**Problem to solve:** Line count for "computer": give how many lines in the data below contain it, with no other words.

*** Dataset excerpts ***

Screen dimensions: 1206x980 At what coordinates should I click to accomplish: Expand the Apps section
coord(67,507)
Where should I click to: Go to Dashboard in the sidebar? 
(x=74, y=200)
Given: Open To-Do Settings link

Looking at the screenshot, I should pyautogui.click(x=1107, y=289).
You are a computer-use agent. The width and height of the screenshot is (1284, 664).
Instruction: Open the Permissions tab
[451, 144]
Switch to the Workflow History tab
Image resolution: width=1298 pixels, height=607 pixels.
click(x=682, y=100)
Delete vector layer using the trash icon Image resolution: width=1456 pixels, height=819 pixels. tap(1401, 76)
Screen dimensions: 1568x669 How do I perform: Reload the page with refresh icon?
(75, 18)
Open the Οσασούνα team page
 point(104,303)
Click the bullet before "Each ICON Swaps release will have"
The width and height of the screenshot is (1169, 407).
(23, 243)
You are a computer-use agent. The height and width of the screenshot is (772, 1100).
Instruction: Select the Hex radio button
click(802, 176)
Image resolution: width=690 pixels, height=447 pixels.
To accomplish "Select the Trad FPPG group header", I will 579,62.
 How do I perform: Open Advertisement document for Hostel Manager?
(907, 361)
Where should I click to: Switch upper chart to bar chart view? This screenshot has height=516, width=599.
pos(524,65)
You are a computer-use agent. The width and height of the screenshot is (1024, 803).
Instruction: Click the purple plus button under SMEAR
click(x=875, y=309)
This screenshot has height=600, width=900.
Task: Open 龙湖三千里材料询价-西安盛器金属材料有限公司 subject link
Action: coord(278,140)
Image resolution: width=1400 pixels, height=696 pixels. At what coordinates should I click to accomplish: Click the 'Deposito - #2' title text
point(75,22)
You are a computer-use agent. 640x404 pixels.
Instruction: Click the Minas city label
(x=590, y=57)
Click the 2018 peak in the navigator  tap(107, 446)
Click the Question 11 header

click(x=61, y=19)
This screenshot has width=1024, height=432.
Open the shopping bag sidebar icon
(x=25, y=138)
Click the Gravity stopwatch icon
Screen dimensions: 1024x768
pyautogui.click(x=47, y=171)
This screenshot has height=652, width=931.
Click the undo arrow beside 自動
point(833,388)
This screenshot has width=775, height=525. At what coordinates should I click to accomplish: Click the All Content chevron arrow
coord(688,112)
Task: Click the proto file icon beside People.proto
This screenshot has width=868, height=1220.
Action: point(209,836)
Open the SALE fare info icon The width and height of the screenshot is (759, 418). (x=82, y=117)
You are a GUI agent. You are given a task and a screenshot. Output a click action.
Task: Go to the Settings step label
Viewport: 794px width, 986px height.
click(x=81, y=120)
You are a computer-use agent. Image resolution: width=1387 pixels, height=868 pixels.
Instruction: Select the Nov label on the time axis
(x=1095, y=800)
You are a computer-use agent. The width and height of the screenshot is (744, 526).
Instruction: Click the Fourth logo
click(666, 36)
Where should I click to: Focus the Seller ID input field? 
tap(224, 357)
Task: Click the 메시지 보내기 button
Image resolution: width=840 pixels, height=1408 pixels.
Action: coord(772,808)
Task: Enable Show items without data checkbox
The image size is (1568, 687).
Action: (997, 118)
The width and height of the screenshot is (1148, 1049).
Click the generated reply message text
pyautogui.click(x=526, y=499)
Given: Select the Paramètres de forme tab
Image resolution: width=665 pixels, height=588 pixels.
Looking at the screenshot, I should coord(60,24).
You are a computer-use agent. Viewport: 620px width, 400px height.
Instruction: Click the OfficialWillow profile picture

*** End of Dataset excerpts ***

**Exercise solution:** 7